Friendly Acts of Wheeling

On Saturday, one of my best friends swung by, picked me up, and brought me to the Textile Museum of Canada (which I highly recommend, by the way).

It was the first time, I think, that I’ve gone out with a friend beyond the confines of my neighbourhood, without my husband, and for such a lengthy stretch, and it couldn’t have gone more smoothly. She pushed me with great skill, we both enjoyed the museum, and we got back to my place before my afternoon PSW arrived. It was yet another in a series of confidence boosters, and I felt as if a new world of possibility were unlocked. The less I rely on my husband to bring me places, the more independent I become, and there are few things I value more than doing stuff for/by myself. I’m now one step closer to making that happen.
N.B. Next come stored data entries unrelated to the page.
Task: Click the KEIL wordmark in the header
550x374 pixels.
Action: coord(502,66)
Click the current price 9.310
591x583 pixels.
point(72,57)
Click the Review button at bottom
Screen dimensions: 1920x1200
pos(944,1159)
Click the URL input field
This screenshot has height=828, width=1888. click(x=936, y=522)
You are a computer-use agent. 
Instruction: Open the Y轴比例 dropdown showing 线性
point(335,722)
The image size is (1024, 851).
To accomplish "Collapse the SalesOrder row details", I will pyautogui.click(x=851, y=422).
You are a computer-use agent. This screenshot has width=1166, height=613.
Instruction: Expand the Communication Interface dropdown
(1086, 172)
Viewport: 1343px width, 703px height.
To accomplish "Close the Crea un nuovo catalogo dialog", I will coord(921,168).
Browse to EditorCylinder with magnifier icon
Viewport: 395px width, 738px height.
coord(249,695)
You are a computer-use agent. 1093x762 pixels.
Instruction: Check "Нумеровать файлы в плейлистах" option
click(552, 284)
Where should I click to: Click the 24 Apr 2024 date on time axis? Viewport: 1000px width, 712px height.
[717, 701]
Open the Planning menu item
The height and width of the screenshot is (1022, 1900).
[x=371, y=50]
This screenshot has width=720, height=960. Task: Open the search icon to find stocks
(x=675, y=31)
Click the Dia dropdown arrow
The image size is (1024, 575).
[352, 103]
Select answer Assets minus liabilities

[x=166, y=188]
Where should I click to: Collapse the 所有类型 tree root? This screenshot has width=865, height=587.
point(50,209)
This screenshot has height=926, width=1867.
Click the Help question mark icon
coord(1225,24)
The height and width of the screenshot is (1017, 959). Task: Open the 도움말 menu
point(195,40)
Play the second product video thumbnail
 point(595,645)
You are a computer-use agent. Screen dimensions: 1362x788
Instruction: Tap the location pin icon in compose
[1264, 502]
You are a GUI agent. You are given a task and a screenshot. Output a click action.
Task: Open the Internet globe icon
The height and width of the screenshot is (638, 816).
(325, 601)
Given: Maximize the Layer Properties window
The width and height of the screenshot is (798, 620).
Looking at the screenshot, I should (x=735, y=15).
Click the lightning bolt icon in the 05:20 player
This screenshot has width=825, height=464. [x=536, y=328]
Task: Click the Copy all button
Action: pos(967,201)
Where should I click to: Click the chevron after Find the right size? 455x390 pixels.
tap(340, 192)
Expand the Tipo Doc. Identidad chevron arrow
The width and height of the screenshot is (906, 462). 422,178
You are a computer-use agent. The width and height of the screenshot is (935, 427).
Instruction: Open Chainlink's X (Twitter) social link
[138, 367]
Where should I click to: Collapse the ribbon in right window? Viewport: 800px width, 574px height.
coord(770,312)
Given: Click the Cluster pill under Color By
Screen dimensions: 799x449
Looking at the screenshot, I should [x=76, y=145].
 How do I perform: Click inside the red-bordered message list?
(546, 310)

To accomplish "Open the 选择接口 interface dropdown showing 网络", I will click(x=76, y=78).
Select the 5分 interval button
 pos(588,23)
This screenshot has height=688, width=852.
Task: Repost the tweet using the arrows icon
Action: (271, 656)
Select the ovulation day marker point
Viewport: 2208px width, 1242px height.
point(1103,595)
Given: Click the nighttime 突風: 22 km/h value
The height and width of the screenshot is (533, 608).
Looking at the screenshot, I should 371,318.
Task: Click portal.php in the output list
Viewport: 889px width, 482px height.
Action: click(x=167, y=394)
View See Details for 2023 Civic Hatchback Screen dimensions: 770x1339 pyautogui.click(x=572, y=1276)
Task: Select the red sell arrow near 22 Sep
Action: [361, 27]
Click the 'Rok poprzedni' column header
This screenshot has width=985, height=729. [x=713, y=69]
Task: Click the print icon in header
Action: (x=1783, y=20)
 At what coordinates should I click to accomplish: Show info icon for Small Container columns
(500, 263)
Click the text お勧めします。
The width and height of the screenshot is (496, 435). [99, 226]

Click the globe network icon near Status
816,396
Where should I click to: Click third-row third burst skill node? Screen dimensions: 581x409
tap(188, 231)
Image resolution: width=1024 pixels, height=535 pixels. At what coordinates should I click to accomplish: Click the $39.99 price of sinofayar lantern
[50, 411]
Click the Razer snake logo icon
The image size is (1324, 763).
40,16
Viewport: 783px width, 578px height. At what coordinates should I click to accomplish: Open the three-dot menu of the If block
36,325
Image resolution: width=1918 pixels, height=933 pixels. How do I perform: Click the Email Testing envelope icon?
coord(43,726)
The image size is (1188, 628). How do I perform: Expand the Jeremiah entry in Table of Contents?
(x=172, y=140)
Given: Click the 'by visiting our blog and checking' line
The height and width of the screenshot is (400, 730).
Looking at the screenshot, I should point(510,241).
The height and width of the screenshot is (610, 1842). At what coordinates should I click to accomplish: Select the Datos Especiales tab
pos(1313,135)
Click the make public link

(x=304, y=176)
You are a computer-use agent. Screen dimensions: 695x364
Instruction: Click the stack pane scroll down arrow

I was surprised to notice that I was excited but not nervous in advance of this outing. Generally speaking, my level of risk tolerance is pretty high to begin with—next week, skydiving!—and I had no doubt that this pal would do a stellar job. Still, I normally experience anticipatory anxiety before just about anything and everything I attempt. The absence of my usual catastrophic thinking was thus striking.

It was great. What was, I wondered, this foreign feeling? Anxiety-free excitement isn’t something very familiar to me, but I’d like to incorporate it into my emotional repertoire. I’m working on it.

At the end of the day, taking calculated risks rather than entertaining my catastrophic thinking is the only way forward. I’ll inevitably still have feelings and limitations I’d rather not have or for which I might judge myself, but it’s by forcing myself through them, when appropriate, that I get to the good stuff. Success begets success.

The same friend very kindly accompanied me to an appointment on Tuesday so that my husband could work uninterrupted. The trip went just as well—better, even. Not to brag or anything, but we frickin’ nailed it. Rush hour on public transportation in a wheelchair after incredibly painful toe injections? No biggie.

Success, as I wrote, begets success. Life can be good, and I’m one lucky human being.